* Instruction *
Rewrite the material as a Markdown table with the columns Step and Text, starting at the beginning and going on through the line containing "tap(975, 609)", with one row per line and blank lines skipped. Leave the pictures out.

* The input *
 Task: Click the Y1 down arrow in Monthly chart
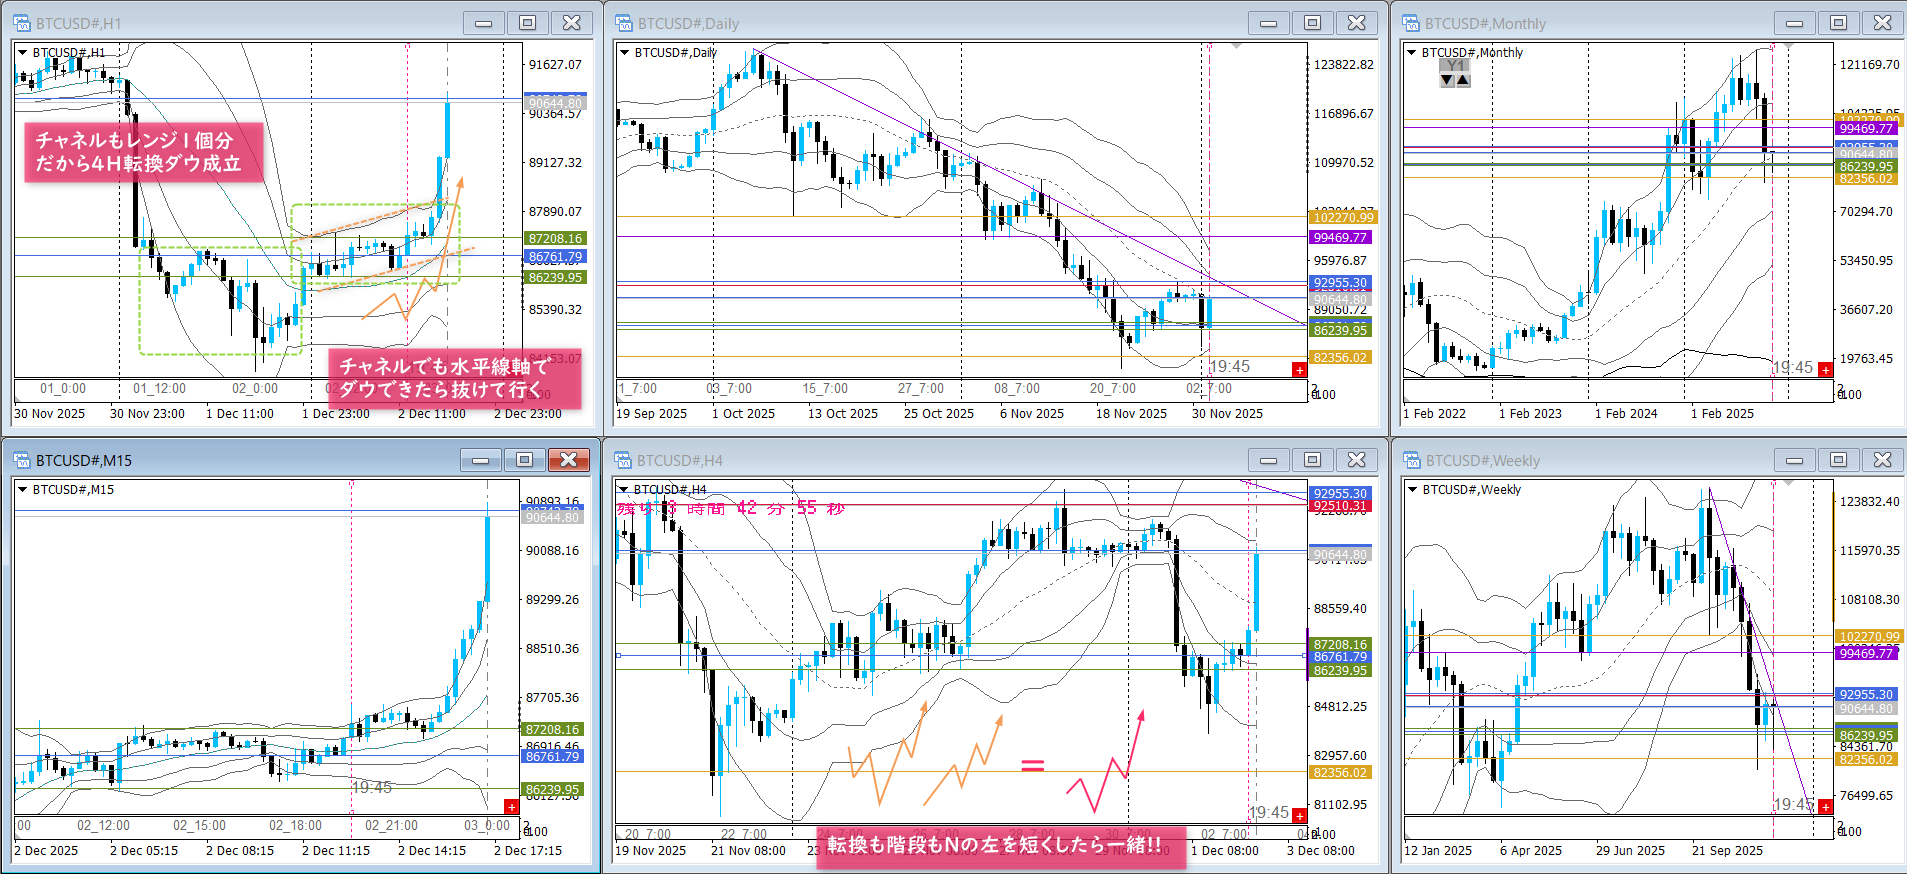tap(1447, 80)
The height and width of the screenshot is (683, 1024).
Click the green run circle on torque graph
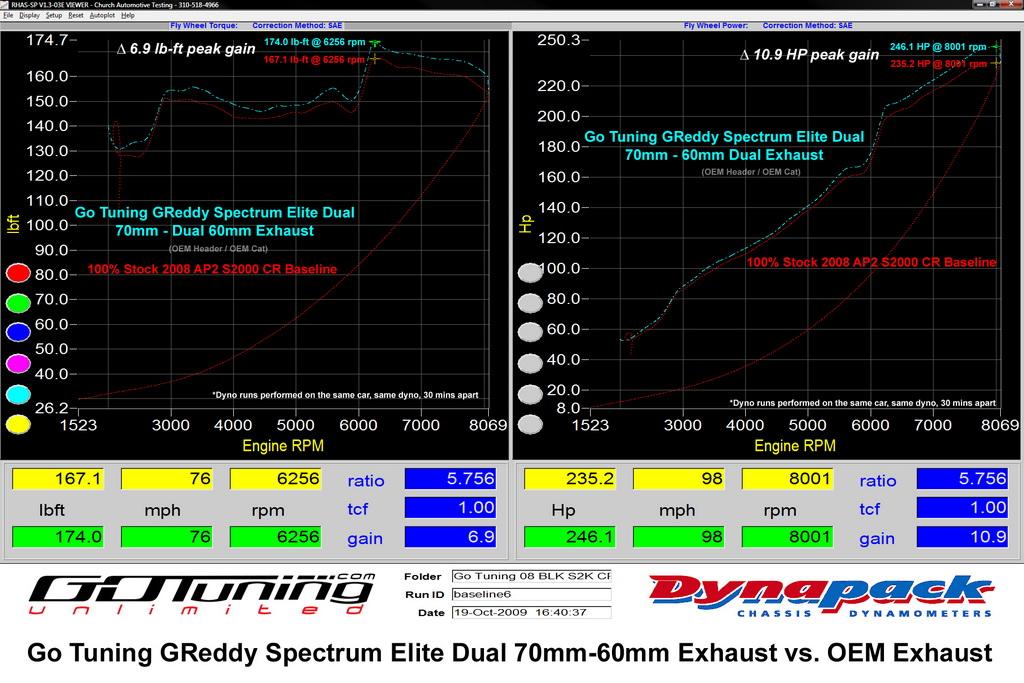[17, 303]
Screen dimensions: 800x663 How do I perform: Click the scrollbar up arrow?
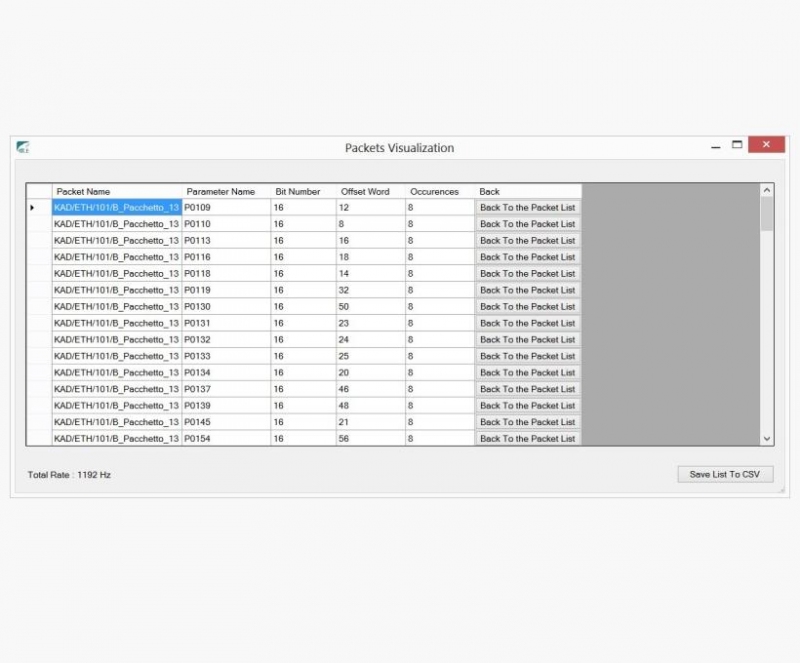767,190
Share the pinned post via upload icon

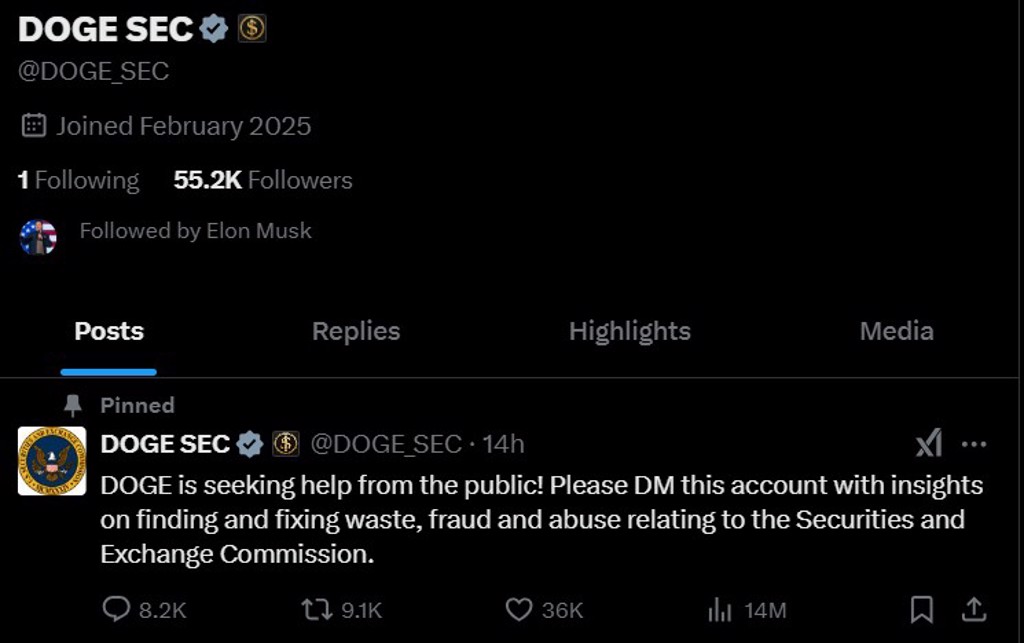tap(975, 609)
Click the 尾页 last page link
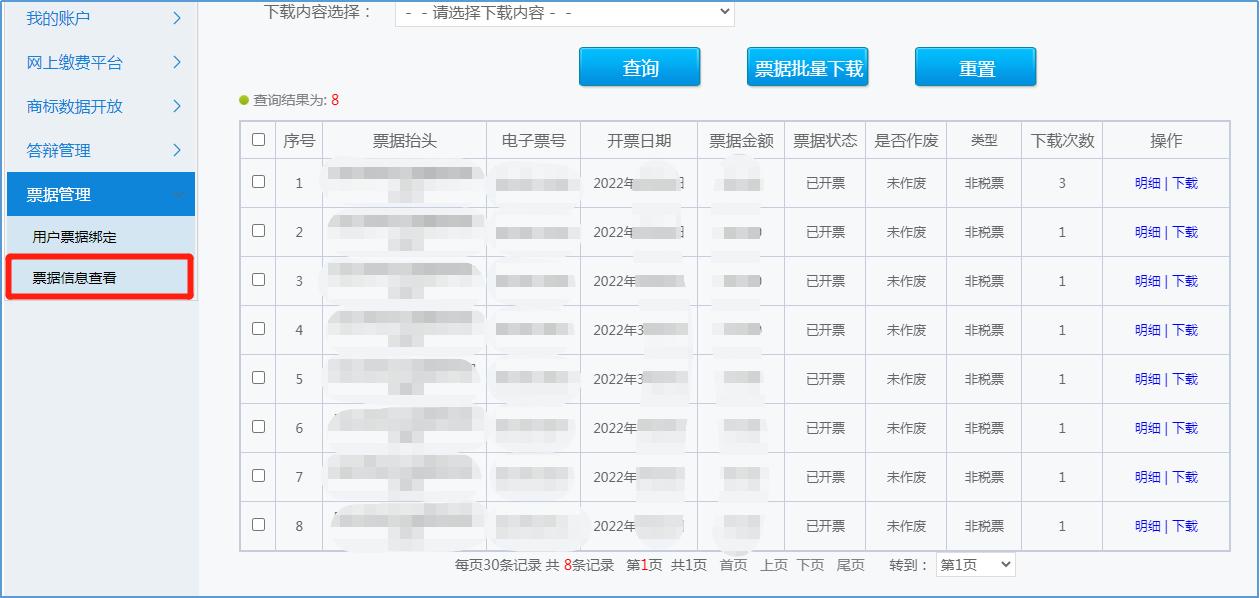The width and height of the screenshot is (1260, 598). (x=849, y=564)
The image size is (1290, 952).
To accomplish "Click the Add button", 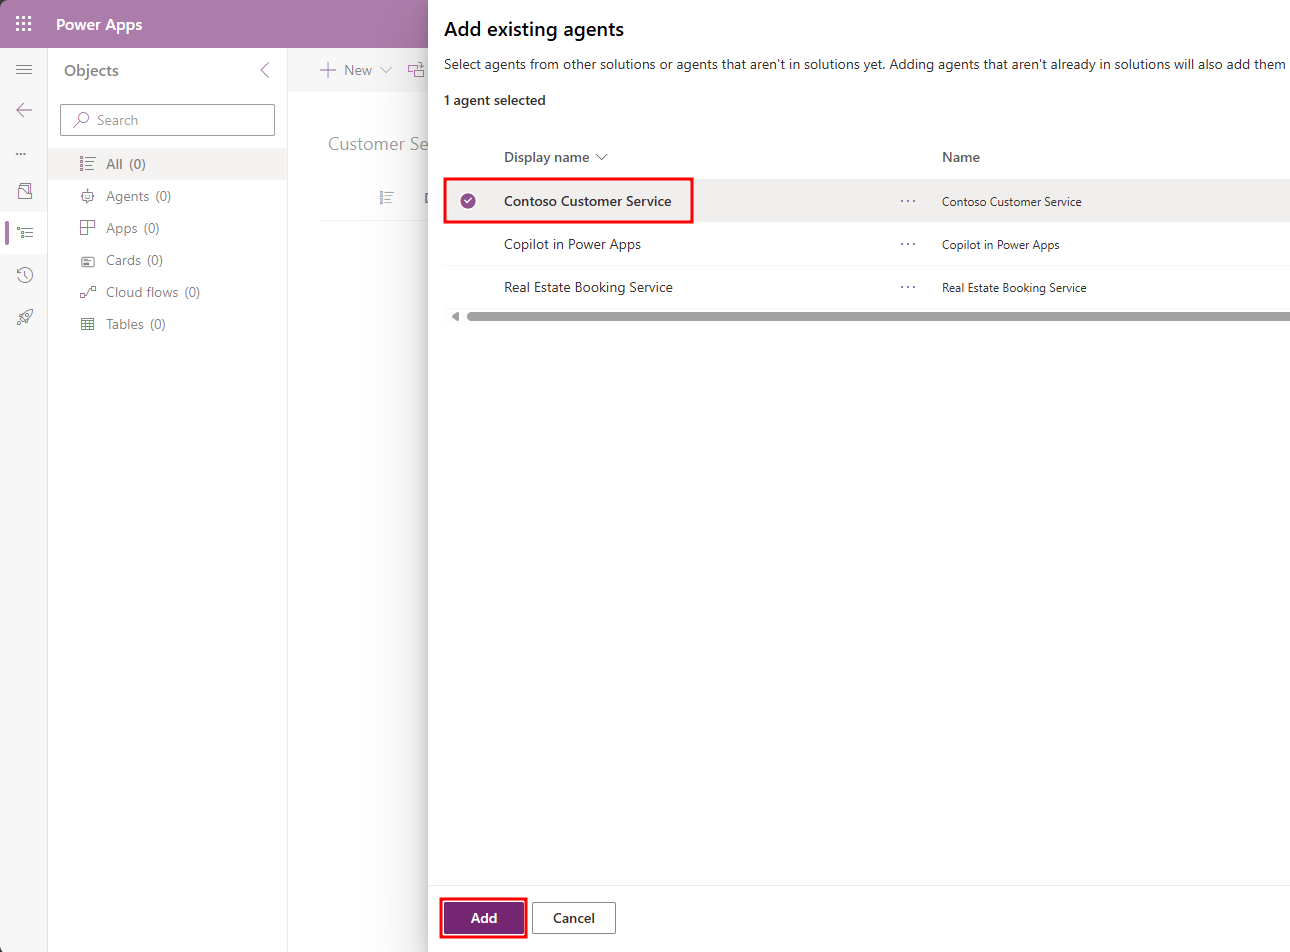I will (484, 918).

* Result *
| Step | Text |
|---|---|
| 1 |  Task: Click the Y1 down arrow in Monthly chart |
| 2 | tap(1447, 80) |
| 3 | The height and width of the screenshot is (683, 1024). |
| 4 | Click the green run circle on torque graph |
| 5 | [17, 303] |
| 6 | Screen dimensions: 800x663 How do I perform: Click the scrollbar up arrow? |
| 7 | 767,190 |
| 8 | Share the pinned post via upload icon |
| 9 | tap(975, 609) |